(Stored data)
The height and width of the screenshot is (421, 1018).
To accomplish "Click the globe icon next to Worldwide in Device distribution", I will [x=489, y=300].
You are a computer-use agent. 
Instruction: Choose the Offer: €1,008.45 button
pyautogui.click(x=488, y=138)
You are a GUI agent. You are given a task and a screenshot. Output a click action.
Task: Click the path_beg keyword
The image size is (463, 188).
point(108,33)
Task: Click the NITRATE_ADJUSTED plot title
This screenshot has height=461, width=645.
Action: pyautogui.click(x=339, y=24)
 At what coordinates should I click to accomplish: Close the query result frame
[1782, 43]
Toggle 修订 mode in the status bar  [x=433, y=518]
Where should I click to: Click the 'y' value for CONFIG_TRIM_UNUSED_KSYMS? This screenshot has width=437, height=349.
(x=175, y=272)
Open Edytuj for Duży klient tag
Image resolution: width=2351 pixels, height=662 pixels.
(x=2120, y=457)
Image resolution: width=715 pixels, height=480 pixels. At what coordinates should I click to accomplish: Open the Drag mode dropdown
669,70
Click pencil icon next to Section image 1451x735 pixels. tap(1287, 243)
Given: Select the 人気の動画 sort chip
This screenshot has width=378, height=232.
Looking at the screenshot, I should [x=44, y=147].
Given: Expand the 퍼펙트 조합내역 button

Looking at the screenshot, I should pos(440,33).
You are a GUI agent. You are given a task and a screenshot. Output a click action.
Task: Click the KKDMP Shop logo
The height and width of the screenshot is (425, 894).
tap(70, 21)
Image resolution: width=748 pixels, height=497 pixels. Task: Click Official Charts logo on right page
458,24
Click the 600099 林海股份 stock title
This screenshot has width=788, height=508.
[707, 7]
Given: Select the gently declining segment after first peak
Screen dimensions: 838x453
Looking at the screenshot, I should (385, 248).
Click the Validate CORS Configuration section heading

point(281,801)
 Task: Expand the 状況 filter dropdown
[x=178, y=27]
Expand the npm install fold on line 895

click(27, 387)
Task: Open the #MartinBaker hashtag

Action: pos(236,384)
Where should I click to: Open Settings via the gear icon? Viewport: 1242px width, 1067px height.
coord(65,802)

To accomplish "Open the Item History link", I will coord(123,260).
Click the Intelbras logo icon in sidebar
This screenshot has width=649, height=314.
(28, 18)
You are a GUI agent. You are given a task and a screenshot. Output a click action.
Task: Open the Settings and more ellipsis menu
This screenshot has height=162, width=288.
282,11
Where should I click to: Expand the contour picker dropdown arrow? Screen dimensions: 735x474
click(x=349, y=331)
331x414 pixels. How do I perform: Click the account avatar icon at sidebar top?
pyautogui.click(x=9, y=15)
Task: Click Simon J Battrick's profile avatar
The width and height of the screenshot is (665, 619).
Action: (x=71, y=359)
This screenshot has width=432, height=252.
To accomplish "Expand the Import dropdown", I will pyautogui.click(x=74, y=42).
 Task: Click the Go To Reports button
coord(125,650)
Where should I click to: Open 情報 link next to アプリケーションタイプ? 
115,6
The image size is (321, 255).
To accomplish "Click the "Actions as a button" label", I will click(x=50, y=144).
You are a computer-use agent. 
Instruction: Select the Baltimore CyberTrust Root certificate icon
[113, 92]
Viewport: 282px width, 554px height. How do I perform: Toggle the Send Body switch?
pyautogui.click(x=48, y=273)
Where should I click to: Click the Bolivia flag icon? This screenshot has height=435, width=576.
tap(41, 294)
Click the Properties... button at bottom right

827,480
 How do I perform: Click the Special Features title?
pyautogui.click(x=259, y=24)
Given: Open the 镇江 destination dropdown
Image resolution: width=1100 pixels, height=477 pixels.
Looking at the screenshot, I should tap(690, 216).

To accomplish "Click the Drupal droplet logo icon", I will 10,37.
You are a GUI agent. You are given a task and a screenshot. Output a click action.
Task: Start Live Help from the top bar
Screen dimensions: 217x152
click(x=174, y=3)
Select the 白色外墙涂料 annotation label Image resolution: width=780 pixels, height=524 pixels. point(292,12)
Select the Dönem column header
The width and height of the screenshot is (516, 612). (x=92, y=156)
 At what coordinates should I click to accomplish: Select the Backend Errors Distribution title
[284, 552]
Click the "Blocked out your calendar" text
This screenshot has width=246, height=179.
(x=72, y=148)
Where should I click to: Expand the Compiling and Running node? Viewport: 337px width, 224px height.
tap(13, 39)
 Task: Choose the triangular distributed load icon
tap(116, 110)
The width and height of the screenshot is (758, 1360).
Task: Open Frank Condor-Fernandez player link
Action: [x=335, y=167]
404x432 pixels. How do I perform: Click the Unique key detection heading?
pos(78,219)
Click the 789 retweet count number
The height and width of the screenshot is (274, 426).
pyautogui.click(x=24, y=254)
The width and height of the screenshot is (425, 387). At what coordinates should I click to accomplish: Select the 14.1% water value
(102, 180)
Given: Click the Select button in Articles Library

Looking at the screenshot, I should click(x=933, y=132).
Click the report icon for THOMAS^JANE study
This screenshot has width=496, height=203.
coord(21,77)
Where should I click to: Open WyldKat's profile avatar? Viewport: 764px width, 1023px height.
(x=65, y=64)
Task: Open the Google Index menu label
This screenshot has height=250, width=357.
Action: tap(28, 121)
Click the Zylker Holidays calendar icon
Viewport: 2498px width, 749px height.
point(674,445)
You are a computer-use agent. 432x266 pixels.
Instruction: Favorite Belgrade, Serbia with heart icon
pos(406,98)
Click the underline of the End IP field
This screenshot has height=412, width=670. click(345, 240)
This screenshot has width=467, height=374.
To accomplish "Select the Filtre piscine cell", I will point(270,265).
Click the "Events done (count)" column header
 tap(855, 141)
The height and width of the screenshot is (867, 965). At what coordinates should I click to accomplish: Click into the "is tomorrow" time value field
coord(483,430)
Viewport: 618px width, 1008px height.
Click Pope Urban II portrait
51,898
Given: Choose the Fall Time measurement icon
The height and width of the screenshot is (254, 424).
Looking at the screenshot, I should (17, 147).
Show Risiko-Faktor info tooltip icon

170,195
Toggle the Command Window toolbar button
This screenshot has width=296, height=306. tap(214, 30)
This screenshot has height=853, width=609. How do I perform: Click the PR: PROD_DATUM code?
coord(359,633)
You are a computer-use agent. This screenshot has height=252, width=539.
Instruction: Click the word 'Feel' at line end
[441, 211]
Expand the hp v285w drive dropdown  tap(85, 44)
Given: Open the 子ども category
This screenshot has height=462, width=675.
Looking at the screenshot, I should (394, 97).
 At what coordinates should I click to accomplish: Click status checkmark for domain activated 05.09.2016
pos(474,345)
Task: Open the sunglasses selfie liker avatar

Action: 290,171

§ **What the task requires**
Beginning with the line that has "This screenshot has width=467, height=374." and ending with the line that has "Given: Choose the Fall Time measurement icon", set down the lines above exactly and include no others.

§ **Your solution**
This screenshot has width=467, height=374.
To accomplish "Select the Filtre piscine cell", I will point(270,265).
Click the "Events done (count)" column header
 tap(855, 141)
The height and width of the screenshot is (867, 965). At what coordinates should I click to accomplish: Click into the "is tomorrow" time value field
coord(483,430)
Viewport: 618px width, 1008px height.
Click Pope Urban II portrait
51,898
Given: Choose the Fall Time measurement icon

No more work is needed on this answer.